Joseph introduced me to a shrubbery of a man who then led me to what I believe was a closed dentist office. Surrounded by three and a half thousand fluorescent bulbs, I sat back in a sticky vinyl chair surrounded by four pristine white walls. The buzz of the overhead light ran laps between my ears. With a straightened back, the short man examined the crown of my head using a digital camera, which he kept calling a microscope. Almost instantly, pictures of the top of my head appeared on a larger than life screen in front of me.
This experience can only be described as mortifying. It felt as though I was attending my own funeral where everyone was now openly discussing how ugly I had always been. The office employees gathered around to mourn the loss of yet another full head of hair.
Sometimes I worry about how much I worry. And this was one of those moments. I began to imagine that I had probably brought on this massive hair exodus due to the previous years of anxiety. But just as two negatives don’t make a positive, worrying about how much you worry doesn’t regrow hair. I had only one solution according to the short man: a weave.
This is when I found out that Hair Club for Men has weaves for white men. I was about three minutes away from becoming a caucasian rapper named Toupee Shakur. I’ll never know what that life would have been like; I left quicker than you can say the words: drive-by.

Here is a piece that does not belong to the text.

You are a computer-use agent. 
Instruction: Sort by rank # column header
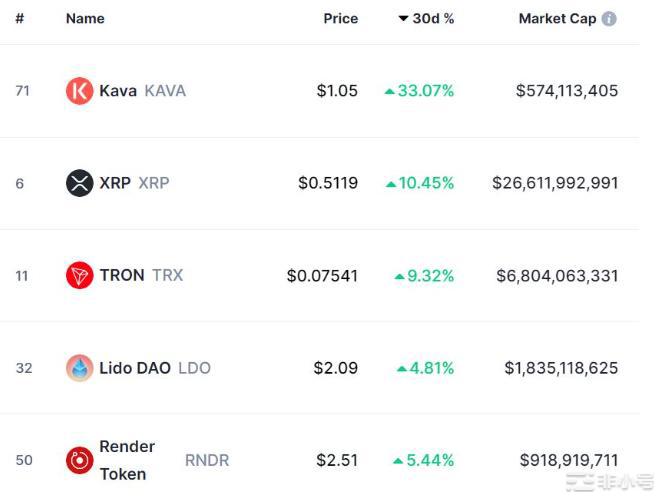[19, 19]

The only thing that actually died in that exam room, besides a few more hairs, was my pride. Even I knew it was time for it to go after having spent the previous three months on its death bed being fed Cheetos as life support. Pride, the loftiest kind, is a curious thing that makes us believe that we’re in control and that life is best when it's flawless. But life doesn’t always play out that way. Sometimes we just are single without knowing why, sometimes we just aren’t able to have children, sometimes we just can’t keep the weight off. Sometimes our hair just falls out early. And with it, we lose a piece of ourselves, who we think we are, the image we had planned to put forward. The loss creates a challenge to our identity and we’re forced to let go of who we planned ourselves to be, so that we can be free to be so much more.
To this day if I’m given the chance, I’ll filter the hell out of my social media photos; just like I’d love to do with the words in this post. But that’s not real life. Real life leads you to empty business parks where strangers stare at your hair follicles under fake microscopes and tell you it’s time to get over yourself.